The Battle of Algiers was to inspire such disparate revolutionaries of the ‘60s and ‘70s as the Irish Republican Army, the Black Panthers and the Palestine Liberation Organization (founded by the Arab League in 1964). In the years since, the logic of Pontecorvo/Ben M’Hidi has been appropriated by almost every self-styled revolutionary terrorist, from Ayatollah Khomeini to Osama bin Laden. It echoes in the West as well, not least on campuses and in the media, for example in Reuters’ facile formulation that “one man’s terrorist is another man’s freedom fighter.”
Or, as a former U.S. Ambassador and member of the “expert advisory group” to the Baker/Hamilton commission recently phrased it: “People are just as dead when bombed from the air, shot with a tank round, culled with a sniper shot, or stabbed in a bayonet charge as they are when killed by a suicide bomber or a roadside bomb.”

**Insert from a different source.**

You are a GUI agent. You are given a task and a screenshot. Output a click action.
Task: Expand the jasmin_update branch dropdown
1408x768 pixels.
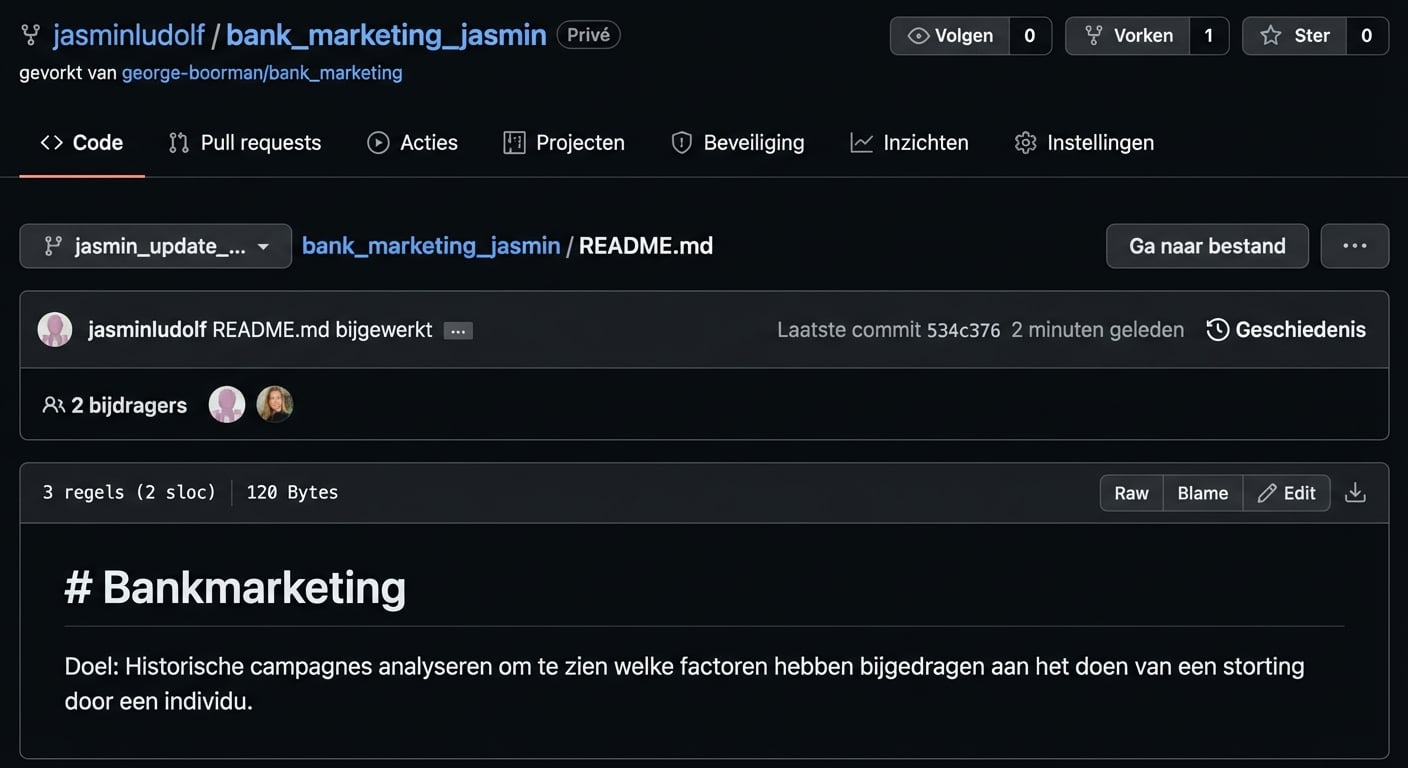(x=155, y=245)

If that is the standard, one might as well also say that people are just as dead when killed on a battlefield or poisoned in a gas chamber, so what’s the difference and who are we to judge?

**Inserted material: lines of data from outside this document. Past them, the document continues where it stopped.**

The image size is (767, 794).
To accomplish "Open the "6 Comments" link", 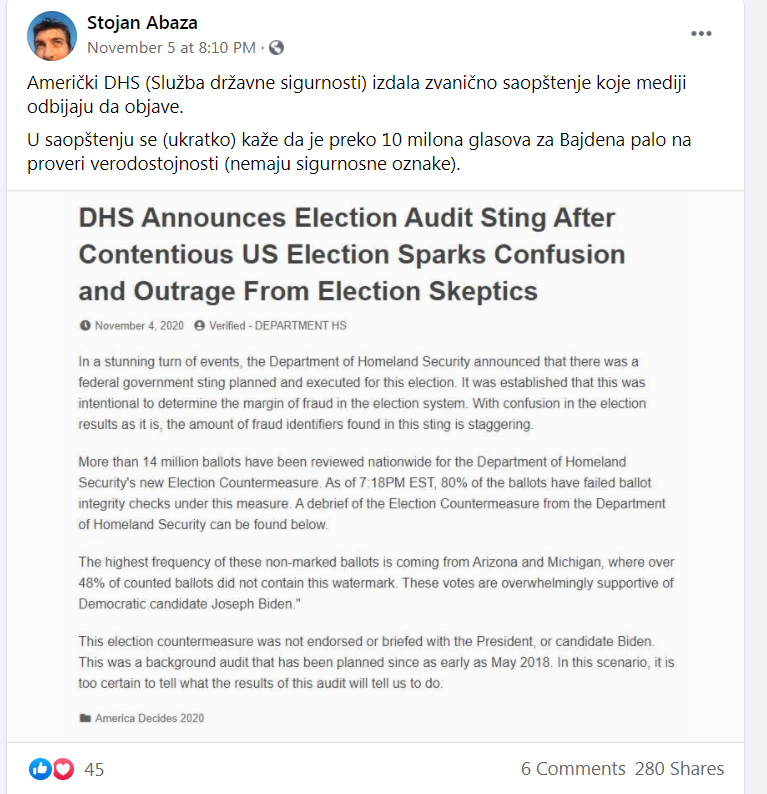I will coord(573,769).
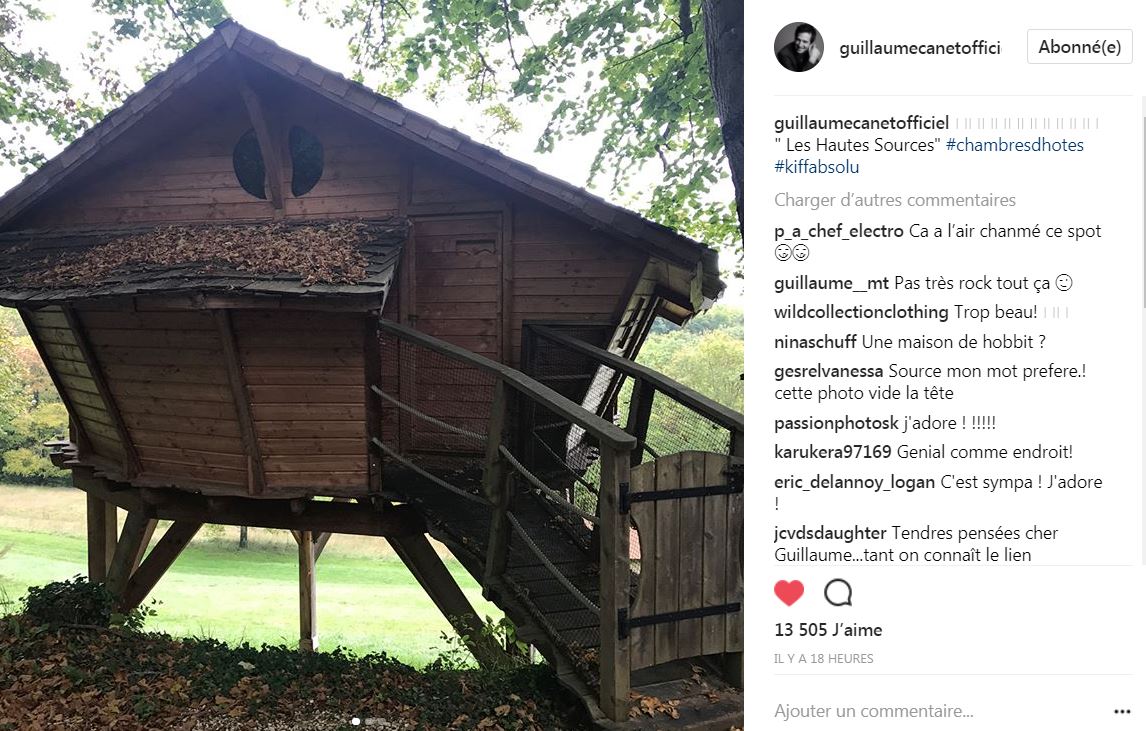Open post timestamp IL Y A 18 HEURES

point(824,659)
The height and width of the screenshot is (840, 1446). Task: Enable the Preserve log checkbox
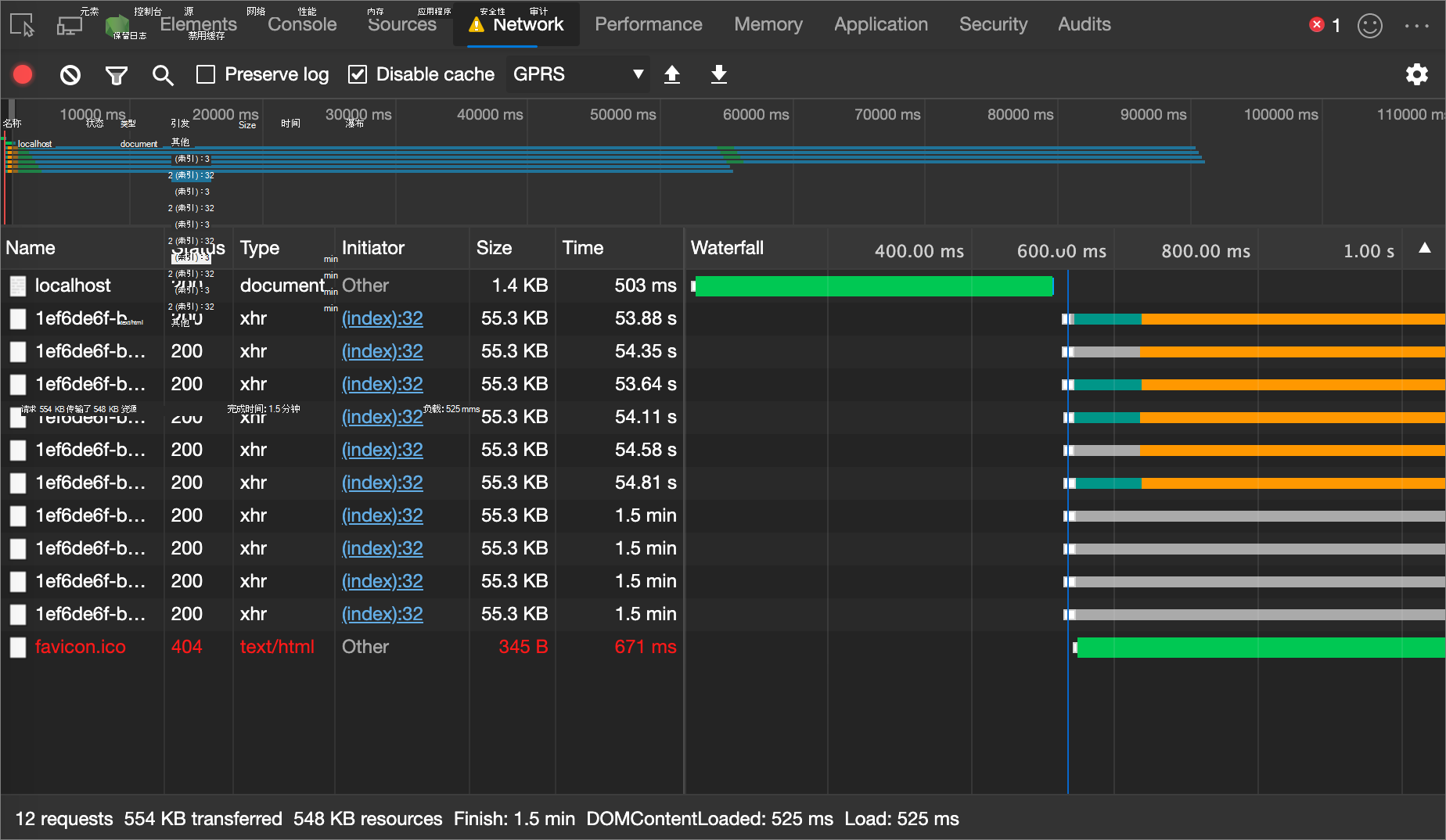click(x=206, y=74)
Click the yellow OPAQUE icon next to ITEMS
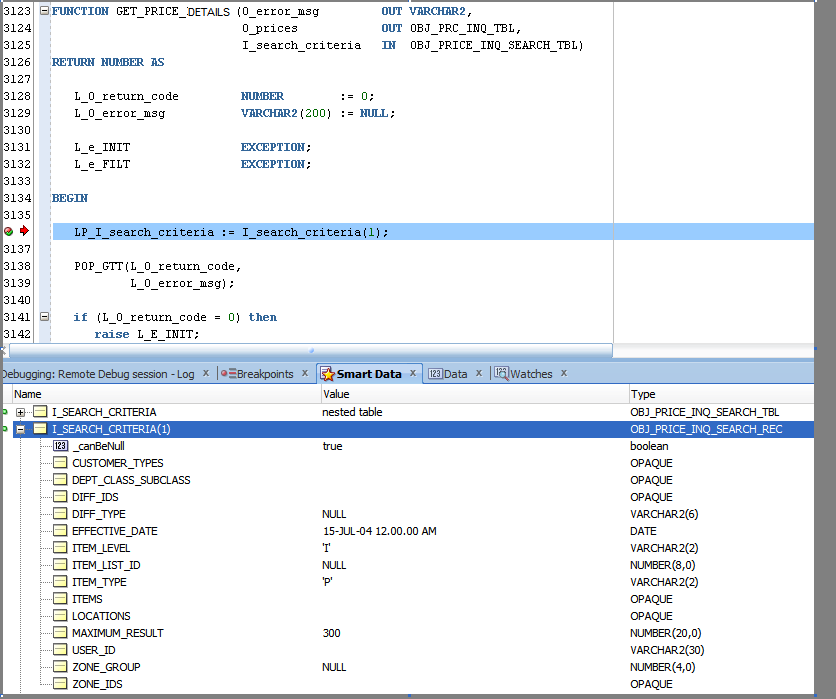The height and width of the screenshot is (699, 836). click(x=60, y=599)
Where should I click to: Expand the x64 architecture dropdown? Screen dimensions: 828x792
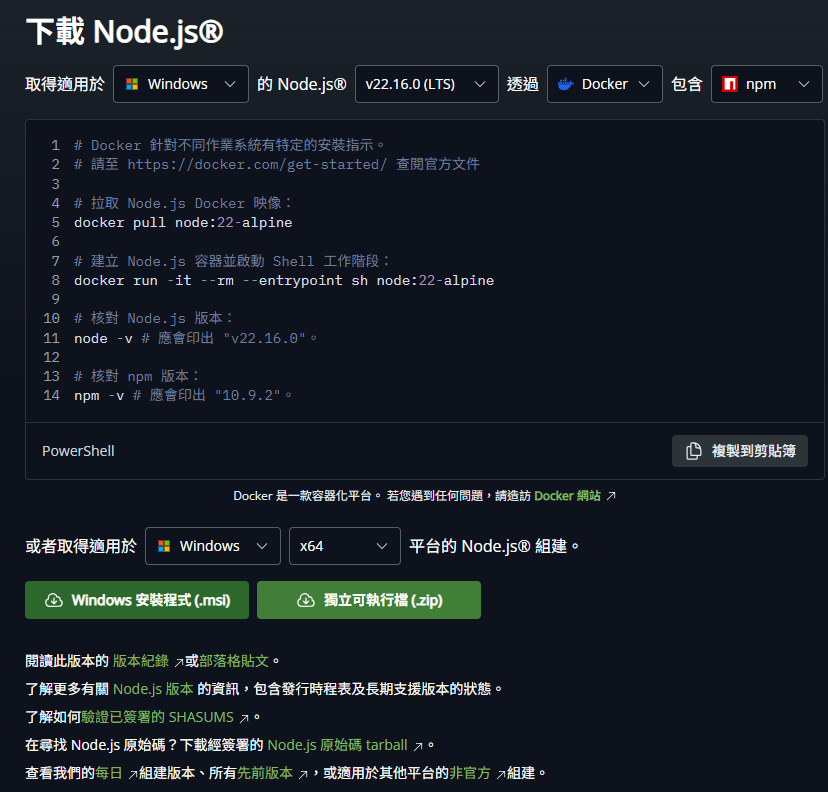344,546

Nor, to some sophisticates, does it matter whether the cause is to maintain a colony, as it was for the French in Algeria, or to help stand up a decent government and get out – the mission of American troops in Iraq and Afghanistan. Meanwhile, the revolutionaries against whom America fights openly seek to establish totalitarian rule.
So whose cause is just and who -- if anyone -- should be given more latitude when it comes to weapons and tactics? What sense does it make to argue that we are bound by the strictest interpretation of the rules of warfare, but that we should not demand even minimal restraints from our enemies?
These are not easy questions to answer. Maybe that’s why Hollywood would rather worry about carbon emissions and whether the glaciers of Greenland are melting.